» Recorded information:
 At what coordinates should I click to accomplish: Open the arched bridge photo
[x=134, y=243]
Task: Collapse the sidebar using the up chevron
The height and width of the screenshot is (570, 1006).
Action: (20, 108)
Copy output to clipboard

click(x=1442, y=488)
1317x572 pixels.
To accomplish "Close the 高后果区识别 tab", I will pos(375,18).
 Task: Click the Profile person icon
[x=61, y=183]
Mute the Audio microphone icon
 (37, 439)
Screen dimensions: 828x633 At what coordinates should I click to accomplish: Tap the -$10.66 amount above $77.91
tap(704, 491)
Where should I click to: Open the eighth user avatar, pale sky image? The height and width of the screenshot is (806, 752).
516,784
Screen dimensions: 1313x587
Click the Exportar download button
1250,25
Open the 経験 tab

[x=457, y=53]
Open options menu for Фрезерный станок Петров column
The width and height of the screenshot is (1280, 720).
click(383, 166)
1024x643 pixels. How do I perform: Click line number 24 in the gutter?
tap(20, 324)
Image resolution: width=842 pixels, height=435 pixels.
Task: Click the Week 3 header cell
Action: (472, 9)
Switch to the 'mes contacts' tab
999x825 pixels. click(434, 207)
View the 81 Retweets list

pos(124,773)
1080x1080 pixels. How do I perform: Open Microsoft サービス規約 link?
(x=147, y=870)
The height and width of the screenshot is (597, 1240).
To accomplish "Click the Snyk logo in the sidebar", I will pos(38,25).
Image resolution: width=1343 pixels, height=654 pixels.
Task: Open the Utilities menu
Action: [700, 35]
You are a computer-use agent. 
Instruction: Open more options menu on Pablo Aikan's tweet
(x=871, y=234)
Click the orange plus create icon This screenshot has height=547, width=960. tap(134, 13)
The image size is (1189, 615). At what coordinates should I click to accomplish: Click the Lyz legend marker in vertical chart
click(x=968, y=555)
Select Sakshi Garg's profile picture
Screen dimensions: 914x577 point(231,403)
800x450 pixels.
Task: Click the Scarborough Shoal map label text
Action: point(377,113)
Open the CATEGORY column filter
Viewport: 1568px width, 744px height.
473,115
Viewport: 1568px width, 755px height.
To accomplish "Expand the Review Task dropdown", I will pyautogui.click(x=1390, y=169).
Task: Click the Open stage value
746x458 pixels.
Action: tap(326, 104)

» Exercise objective: All entries must be printed exactly, with nothing omitted.

» Task output:
 At what coordinates should I click to accomplish: Open the arched bridge photo
[x=134, y=243]
Task: Collapse the sidebar using the up chevron
The height and width of the screenshot is (570, 1006).
Action: (20, 108)
Copy output to clipboard

click(x=1442, y=488)
1317x572 pixels.
To accomplish "Close the 高后果区识别 tab", I will pos(375,18).
 Task: Click the Profile person icon
[x=61, y=183]
Mute the Audio microphone icon
 (37, 439)
Screen dimensions: 828x633 At what coordinates should I click to accomplish: Tap the -$10.66 amount above $77.91
tap(704, 491)
Where should I click to: Open the eighth user avatar, pale sky image? The height and width of the screenshot is (806, 752).
516,784
Screen dimensions: 1313x587
Click the Exportar download button
1250,25
Open the 経験 tab

[x=457, y=53]
Open options menu for Фрезерный станок Петров column
The width and height of the screenshot is (1280, 720).
click(383, 166)
1024x643 pixels. How do I perform: Click line number 24 in the gutter?
tap(20, 324)
Image resolution: width=842 pixels, height=435 pixels.
Task: Click the Week 3 header cell
Action: (472, 9)
Switch to the 'mes contacts' tab
999x825 pixels. click(434, 207)
View the 81 Retweets list

pos(124,773)
1080x1080 pixels. How do I perform: Open Microsoft サービス規約 link?
(x=147, y=870)
The height and width of the screenshot is (597, 1240).
To accomplish "Click the Snyk logo in the sidebar", I will pos(38,25).
Image resolution: width=1343 pixels, height=654 pixels.
Task: Open the Utilities menu
Action: [700, 35]
You are a computer-use agent. 
Instruction: Open more options menu on Pablo Aikan's tweet
(x=871, y=234)
Click the orange plus create icon This screenshot has height=547, width=960. tap(134, 13)
The image size is (1189, 615). At what coordinates should I click to accomplish: Click the Lyz legend marker in vertical chart
click(x=968, y=555)
Select Sakshi Garg's profile picture
Screen dimensions: 914x577 point(231,403)
800x450 pixels.
Task: Click the Scarborough Shoal map label text
Action: point(377,113)
Open the CATEGORY column filter
Viewport: 1568px width, 744px height.
473,115
Viewport: 1568px width, 755px height.
To accomplish "Expand the Review Task dropdown", I will pyautogui.click(x=1390, y=169).
Task: Click the Open stage value
746x458 pixels.
Action: tap(326, 104)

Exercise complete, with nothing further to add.